O presidente Luiz Inácio Lula da Silva destacou, nesta segunda-feira (20), durante sua passagem pela Alemanha, a posição de vanguarda do Brasil no setor de biocombustíveis. As declarações ocorreram no Encontro Econômico Brasil-Alemanha, realizado em Hanôver, onde Lula criticou as novas regulamentações ambientais implementadas pela União Europeia (UE).
“Nosso etanol, de cana-de-açúcar, produz mais energia por hectare plantado, tem uma das menores pegadas de carbono do mundo e reduz emissões de até 90% em relação à gasolina”, enfatizou, observando que, enquanto a UE visa atingir 50% de energias renováveis até 2050, o Brasil já alcançou esse marco em 2025.

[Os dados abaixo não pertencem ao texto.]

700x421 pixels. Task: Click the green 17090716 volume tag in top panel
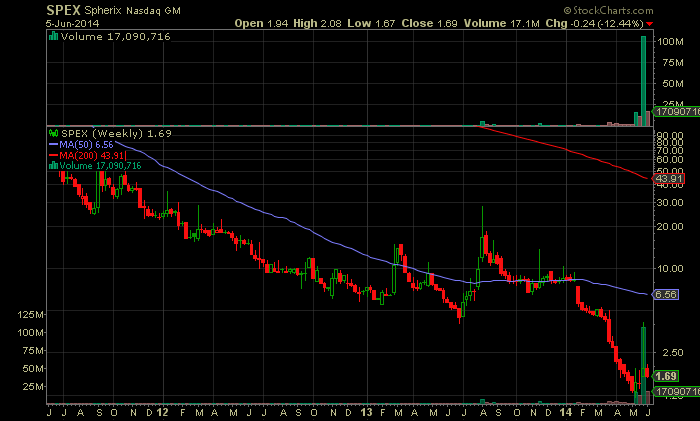coord(675,111)

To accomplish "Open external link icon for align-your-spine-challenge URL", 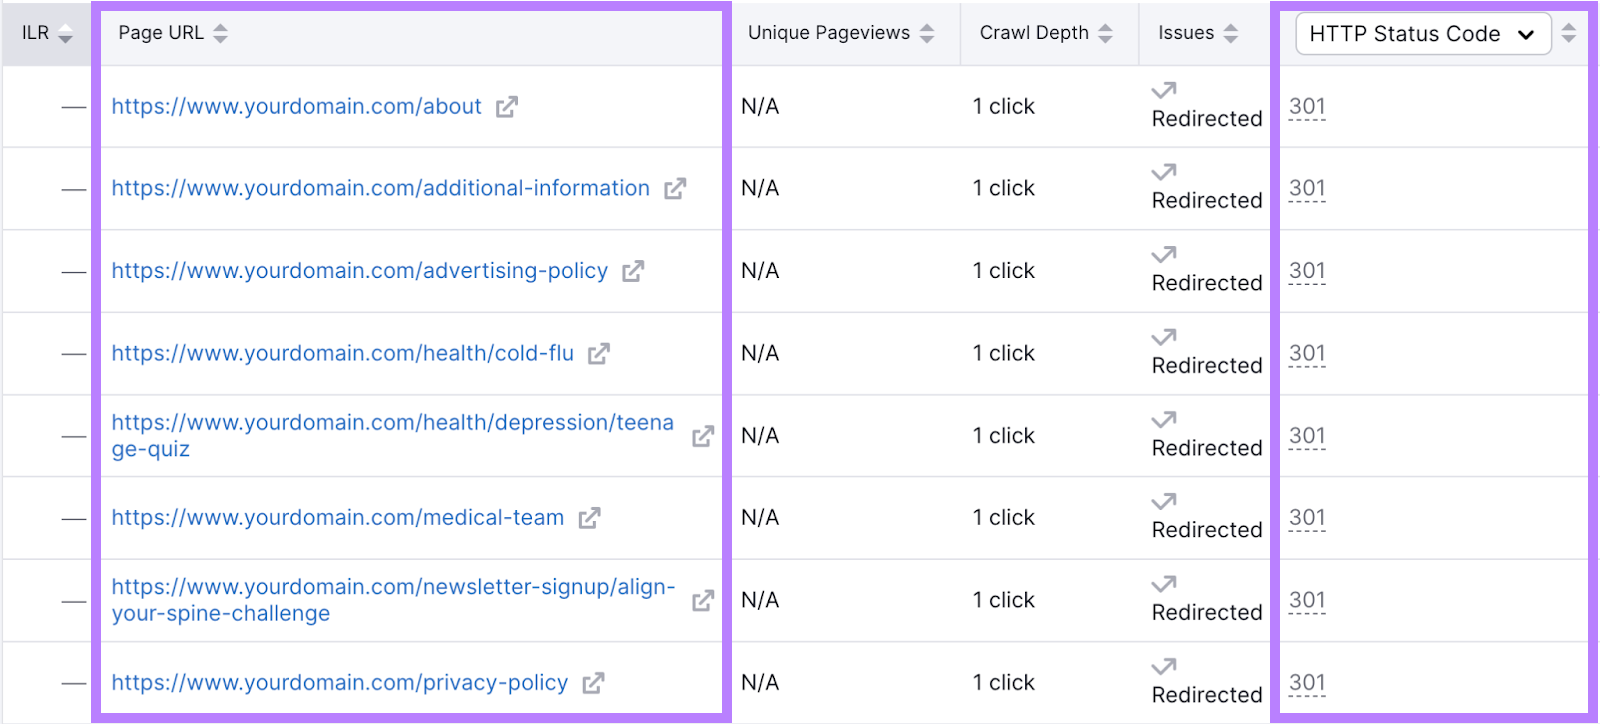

Lula também abordou os desafios da descarbonização no setor de transporte europeu, destacando que “apesar disso, a União Europeia está revisando o seu regulamento sobre biocombustíveis. Estão na mesa propostas que ignoram práticas de sustentabilidade no uso do solo brasileiro”.
O presidente ainda lembrou que um novo “mecanismo unilateral” para cálculo de carbono, que entrou em vigor em janeiro, desconsidera as baixas emissões do modelo produtivo brasileiro, que se baseia em fontes renováveis.
“Essas iniciativas podem dificultar a oferta de energia limpa ao consumidor europeu em momento crítico. A elevação de padrões ambientais é necessária, mas não é correta. Adotar critérios que ignorem outras realidades e prejudicam os produtores brasileiros”, acrescentou Lula.
Por fim, o presidente concluiu: “Estamos dispostos a deixar de ser um país em vias de desenvolvimento e queremos nos tornar um país desenvolvido. E não jogaremos fora as oportunidades da transição energética que estão colocadas para o mundo. Quem quiser produzir com energia mais barata e com energia verdadeiramente limpa, procure o Brasil, que nós temos espaço e oportunidade para quem quiser apostar no futuro”.